Menopause is a natural biological process in a woman’s life when her period stops. Menopause is defined as occurring 12 months after your last menstrual period and marks the end of menstrual cycles. This stage signals the end of a woman's ability to have children. Menopause happens because the woman's ovaries stop producing the hormones estrogen and progesterone. Lower hormone levels may lead to symptoms like night sweats, hot flashes, and vaginal dryness along with thin bones (osteoporosis). Although it also ends fertility, you can stay healthy, vital and sexual. You may notice changes in your body before and after menopause. The transition usually has three parts:
  • Perimenopause. This can begin several years before your last menstrual period. During this transition time before menopause, the supply of mature eggs in a woman's ovaries diminishes and ovulation becomes irregular. At the same time, the production of estrogen and progesterone decreases. It is the enormous drop in estrogen levels that causes most of the symptoms commonly associated with menopause.
  • Menopause comes next, the end of your menstrual periods. After a full year without a period, one can say they have been “through menopause,” and perimenopause is over. 

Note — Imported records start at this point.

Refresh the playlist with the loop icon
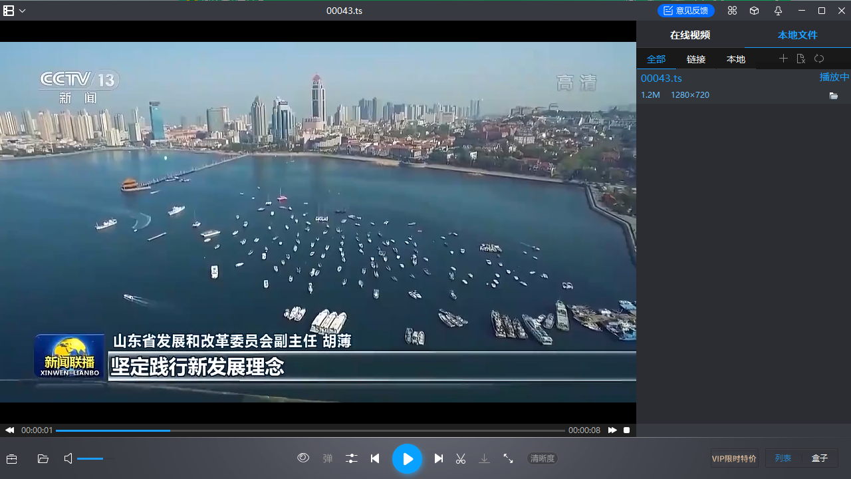(818, 59)
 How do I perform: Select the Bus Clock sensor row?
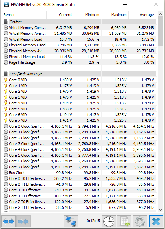[79, 173]
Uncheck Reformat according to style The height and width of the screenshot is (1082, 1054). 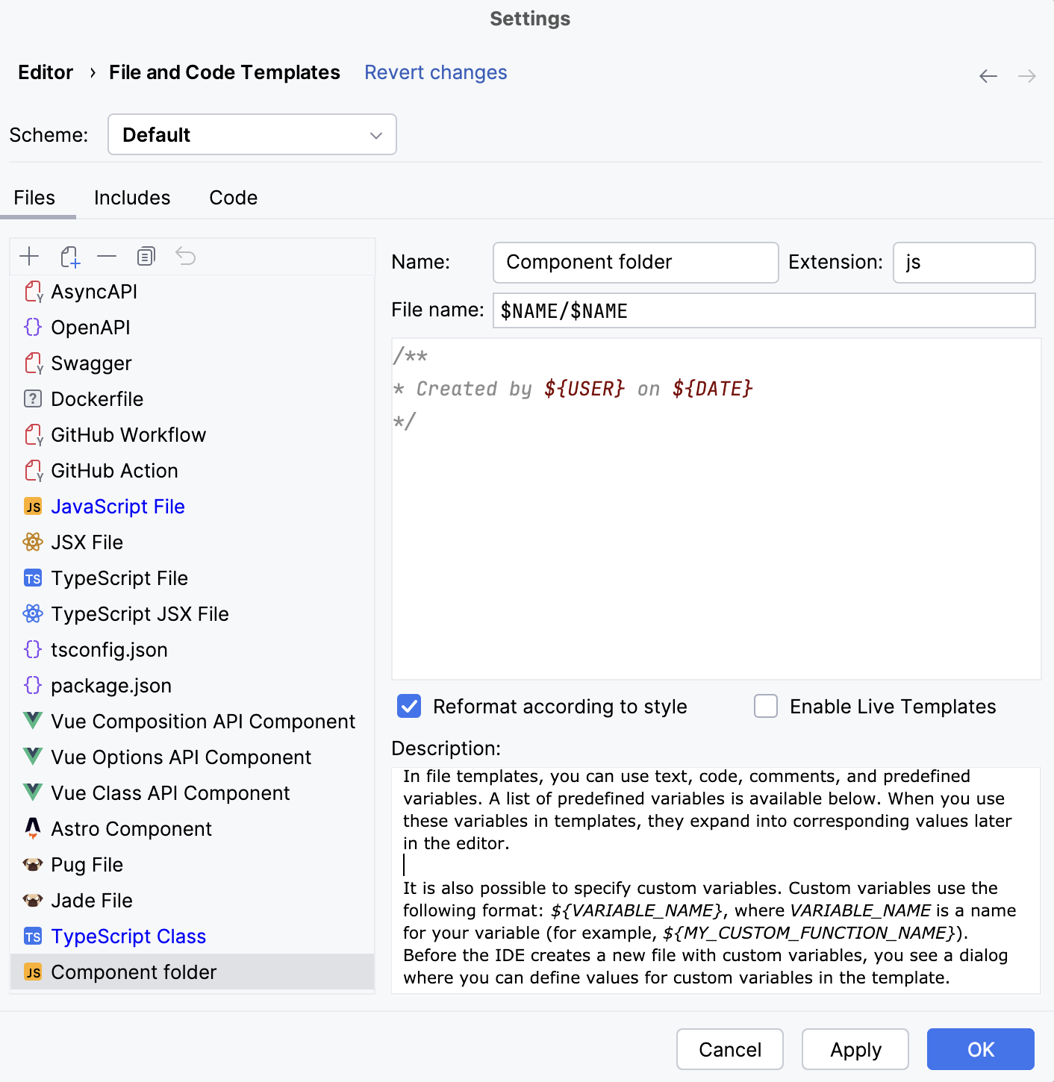click(x=408, y=706)
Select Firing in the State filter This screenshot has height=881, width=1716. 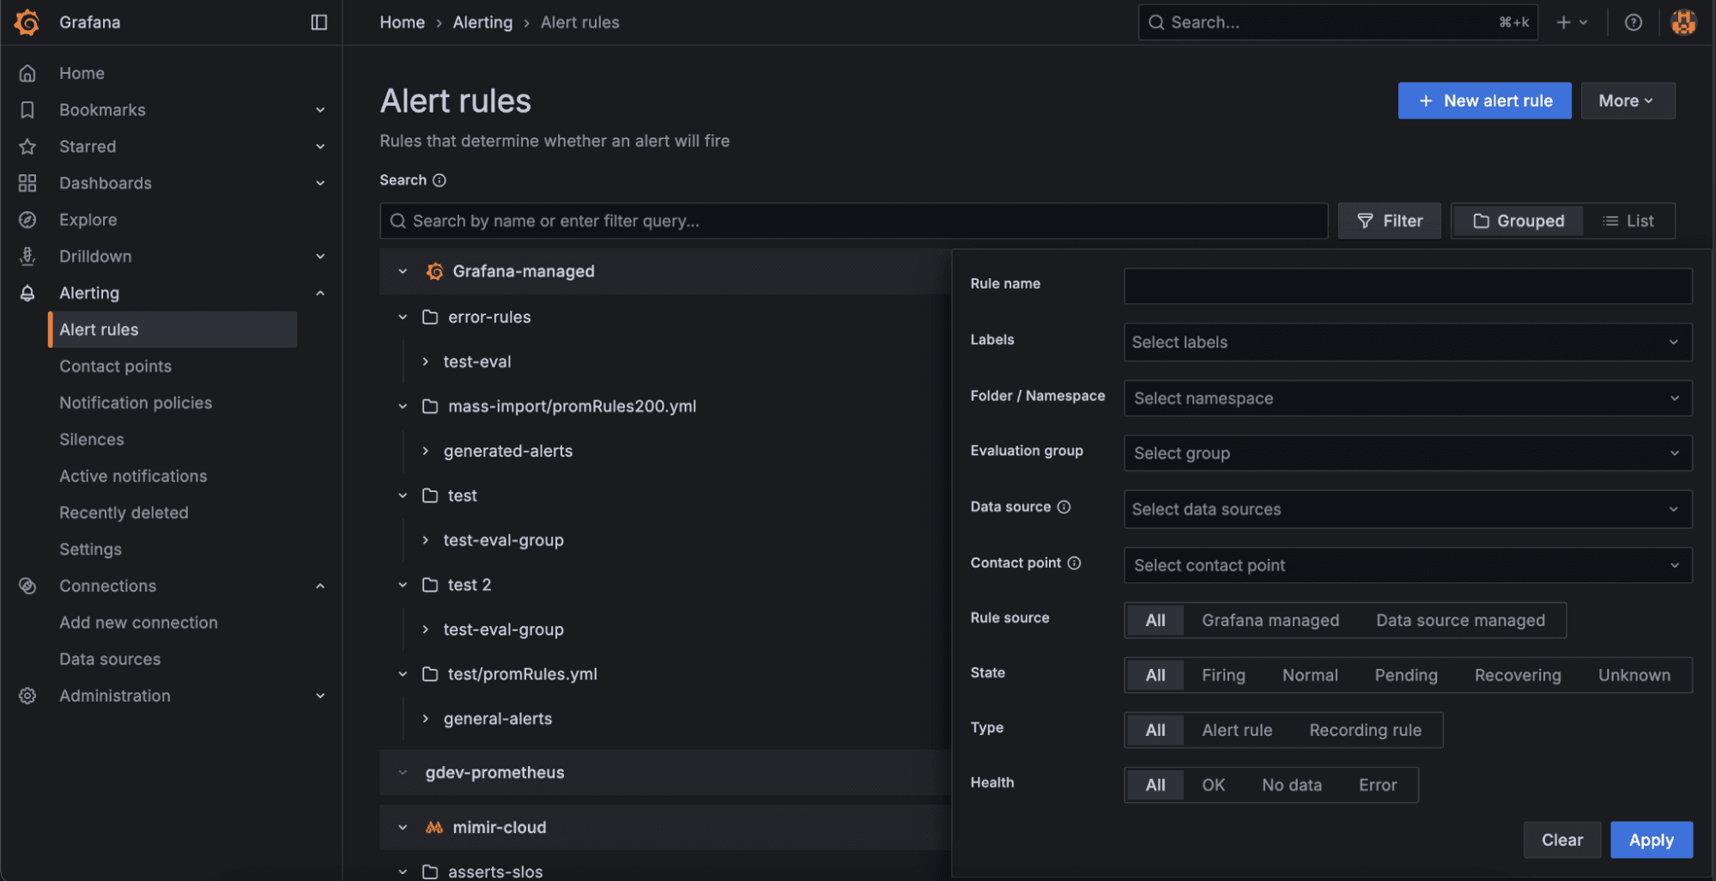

  • Postmenopause follows perimenopause and lasts the rest of your life.
Risk factors
  • Smoking
  • Increasing age
  • Hysterectomy
Tests typically aren't needed to diagnose menopause. But under certain circumstances, your doctor may recommend blood tests to check your level of:
  • Follicle-stimulating hormone (FSH) and estrogen, because your FSH levels increase and estradiol levels decrease as menopause occurs
  • Thyroid-stimulating hormone (TSH), because an underactive thyroid (hypothyroidism) can cause symptoms similar to those of menopause
Many effective treatments are available, from lifestyle adjustments to hormone therapy.
  • Average of menopause age is 51 in the United States.
about menopause

  • "Menopause | Menopause Symptoms | MedlinePlus." MedlinePlus Trusted Health Information for You. U.S. National Library of Medicine, 21 Oct. 2016. Web. 01 May 2017.
  • "Women’s Reproductive Health." Centers for Disease Control and Prevention. Centers for Disease Control and Prevention, 17 Feb. 2017. Web. 01 May 2017.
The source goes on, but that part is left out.